I always buy and never lease. For me it came down to 335d vs. 335i. Diesel vs. manual transmission, basically. The hpfp issue for the 335i was a big concern and the eco credit and tax deduction tipped the scales in favor of the 335d. I haven't missed the manual transmission for a second!


----------



## DC335i (Nov 2, 2006)

Engine66 said:


> Good info...you obviously put a lot of thought into your deal...that's the same with me as I previously leased other BMWs, but will most likely buy for the same reasons as you...except I don't get the sales tax write off!:tsk: Since you have experience with both 335 models, how do they compare?


One more part of the equation for us was that the first time around we saved on state tax because here on leases you only pay tax on the monthly payment. With the 335d, the tax was less of an issue because of the federal deduction.

As for the 335i vs. the 335d, we have really enjoyed both cars. We miss the MT that we had in the 335i, but with the paddle shifters we can still have fun with the 335d. The 335i felt faster overall (in part becuase it was, but also because you are more engaged with the MT), but the torque of the 335d makes passing really fun.
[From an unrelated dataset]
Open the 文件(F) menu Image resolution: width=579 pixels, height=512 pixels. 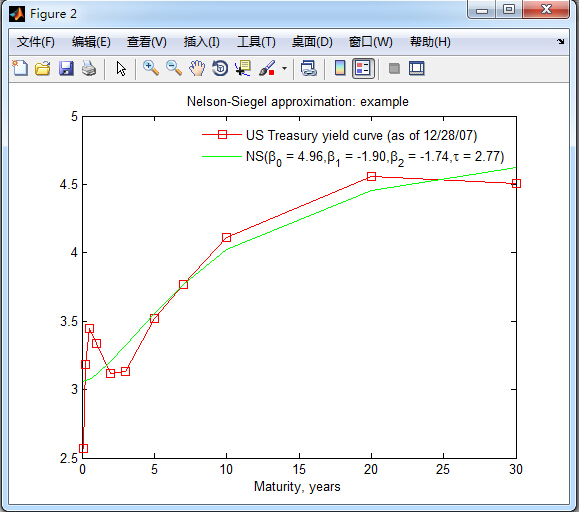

We have noticed that with all the torque and the AT, the 335d is harder to control from a standing start in snow. We love the MPG and range of the 335d. In sum, having owned both cars, we enjoyed each of them for slightly different reasons. If we were doing it again, we would definately go with the 335d, particularly with the eco and tax credits. Drive them both, do the numbers, and ultimately do what feels right for you - they are both great cars and you really can't go wrong either way.


----------



## beemer01 (Aug 12, 2010)

Are people still buying instead of leasing the 335d lately? I contemplating about this now. The $4500 eco-credit and $900 tax credit are an incentive to buy. No sales tax write off this year. Interest rates are still low (although not as good as the 0.9% of gas models). I'm leaning toward the buy side, because there are 256 d's for sale on Autotrader, and the price for a used 2010 are almost the same as a new 2011!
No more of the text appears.